I'm a great teacher. That might sound arrogant to say, but it has been, over the four years of PhD and one year in Post-Doctoral Limbo, the one thing that I have been sure of. I struggle with writing, with research, with networking, with, really, pretty much every aspect of academic life. But teaching is where I feel comfortable. I wasn't always like that, of course, and at the start I was a quivering wreck of nerves. I put it down to experience. A rough calculation puts me, by my reckoning, at over 500 contact hours of seminar teaching. Students enjoy my classes. I coax quieter students to talk, louder students to calm down, and somehow we always manage to muddle through to an end point where students have a better mark, and a better understanding of how they got there, than they did before. On the way, I sincerely hope, we have some fun, and I gain experience and confidence in my abilities. It is this experience that makes me worry about the TEF.

My concern here is that in reaching out to student worries about teaching in Universities, both the Government and the external assessment body it sees assessing TEF will miss the point. One of the most widely acknowledged problems within the Humanities teaching - that a large proportion of teaching is undertaken by doctoral and post-doctoral students with little or no official connection to the University, at least in any sense that could be covered by TEF's spiritual inspiration REF.

There are, in my experience, three key problems that exist under the current system that would complicate any meaningful attempt to gauge student satisfaction and value for money through TEF.

1. Students are unreliable reviewers of modules.

I'll fight for students until my dying breath but, lets face it, we with teaching experience in Higher Education know that they are not always the most reliable sources of information when it comes to reflective criticism of courses and modules. At York students are asked to grade different aspects of each module Over the years at York I have taught a number of first and second year historiography and skills modules. There are, common I think across many Departments, problems with such modules. Skills are often taught in abstract, devoid of historical content or appreciation of a field, and under such circumstances one can sympathise with students asked to sit through a two hour seminar on footnoting.

Over the years I've got better at teaching these, able to navigate the quagmires of glazed expressions and keep the balance of skills and primary sources alive. But it remains difficult, and would continue to feed into any TEF assessment in a profoundly negative way. Over the past two years there have been a number of studies revealing that students still cling to an image of the middle-aged, white, male, Professor, and that female academics tend to come off worse in feedback regardless of content or performance in the actual lectures.At York this year we had to take disciplinary action over abuse posted online, on Twitter and other social media outlets, over the "boring" content of some medieval lectures.  PhD students have little direct disciplinary support in this regard. They are in a similar position - often semi-invisible in institutions from a teaching perspective. They are liked by students but, often, not necessarily respected in the way senior colleagues are.
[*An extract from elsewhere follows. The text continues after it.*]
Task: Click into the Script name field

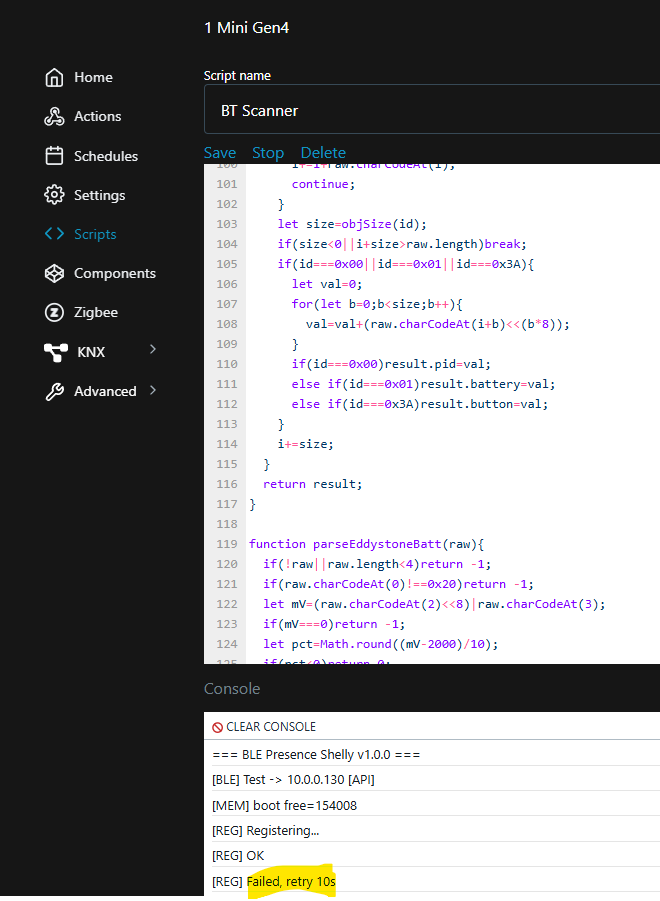Action: (x=430, y=110)
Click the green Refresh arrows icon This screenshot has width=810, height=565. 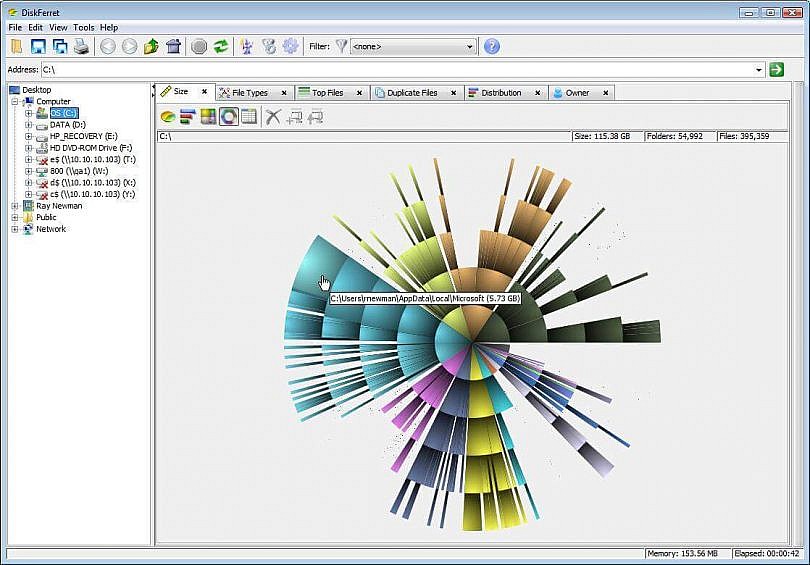point(221,46)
This disparity of review feeds into my second concern:

2. Some topics will suffer more than others.

At Sheffield I shared my office hour with Liz Goodwin this year. She's finishing off her PhD and is definitely someone to watch. She works on the early modern period but, that semester, was teaching early medieval history. I enjoyed having my lunch and hearing about the Arab Conquests and the collapse of Visigothic Spain. Some of her students? Not so much. I always say in interviews that modern British history is, from a teaching perspective, a battle against "been there, done that" syndrome. You're constantly battling against half-remembered A-Level or GCSE boredom. For my medieval and early modern colleagues, the opposite is true. PhD students tend to be roped into the large first year survey courses. Pre-1700 usually starts strong. After being largely sidelined by the history curriculum at schools before A-Level options, students are eager to dip their toes in unfamiliar waters. The problem is, they don't always like the temperature.

"Too many Constantines and Goths and Monks" my students grumbled one morning when I asked them about the other module they were taking. My wife, the only person to have taught on both pre and post 1650 survey courses at York, had students who agreed. Sources were too obtuse, the reading too hard, the focus too broad. By assessment time at the end of term, they have clustered around the warm familiarity of the twentieth-century dictators and, in contrast, dread the cold realms of the Anglo-Saxon Heptarchy. Some of this is the challenge of teaching at a University level, exciting and surprising as well as teeth-gnashingly frustrating, but this would be chaos in an externally assessed system. PhD and Post-Doc tutors rarely have much control over what they teach but would, I fear, be tarred with the reviewing brush for concerns beyond their control.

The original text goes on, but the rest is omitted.